Section 1: Setting up the parameters and other resources

In this section, you will be giving your job a name for identification, and will ask the server to send the status reports to your email address, while setting up how many independent jobs will be running at a given time.

#$ -N blastp_array_job
#$ -M first.last@uconn.edu
#$ -m besa  
#$ -t 1-4:1
#$ -tc 2
#$ -pe smp 1
#$ -S /bin/bash
#$ -o $JOB_NAME_$TASK_ID.out
#$ -e $JOB_NAME_$TASK_ID.err

 

Explanation

#$ -N blastp_array_job
Specify  the job name to be used to identify this run, "blast_array_job"
#$ -M first.last@uconn.edu
Email address (change to yours), so you can receive email conformations on the status of your current job
#$ -m besa
With the above flags you can specify  what kind of status reports you would like to receive. The mailing options are: b=beginning, e=end, s=suspended, n=never, a=aborted or suspended
#$ -t 1-4:1
This sets the task as an array job which range from 1 to 4 with a step size of 1, where it will submit total of 4 jobs, one at a time
#$ -tc 2
This sets the maximum number of concurrent tasks to 2, so that no more than 2 jobs will be run simultaneously at a given time.
#$ -pe smp 1
Number of processors requesting for a single job
#$ -S /bin/bash
Specify that bash shell should be used to process this script
#$ -o $JOB_NAME_$TASK_ID.out
#$ -e $JOB_NAME_$TASK_ID.err
Specify the output file and the error file using the pseudo environment variables: $JOB_NAME and $TASK_ID

 

Section 2: Setting up the directories and transferring the data files

In this section, we will create a working folder and a destination folder. It is not necessary to create these folders before hand. We will ask the program to look for these folders/directories before hand, and if not, create them. Then copy the input file, to the working directory.

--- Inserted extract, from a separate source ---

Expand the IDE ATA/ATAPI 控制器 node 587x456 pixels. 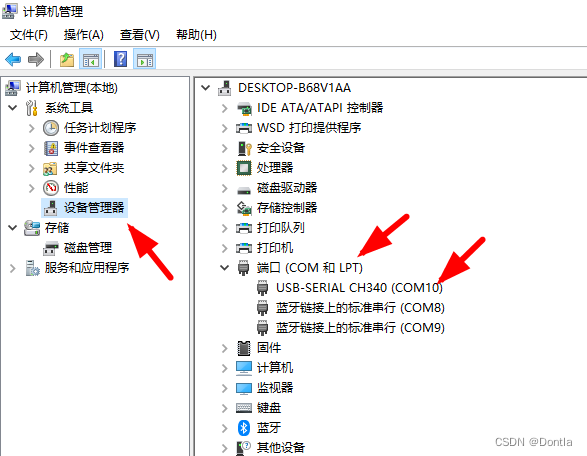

INPUTFILES=(test1.fasta test2.fasta test3.fasta test4.fasta)
PROJECT_SUBDIR="MyArrayJob"

INPUTFILENAME="${INPUTFILES[$SGE_TASK_ID - 1]}"
WORKING_DIR="/tempdata3/$USER/$PROJECT_SUBDIR-$SGE_TASK_ID"

if [ ! -d "$WORKING_DIR" ]; then
    mkdir -p $WORKING_DIR
fi

DESTINATION_DIR=”/archive/$USER/$PROJECT_SUBDIR/$SGE_TASK_ID-$INPUTFILENAME”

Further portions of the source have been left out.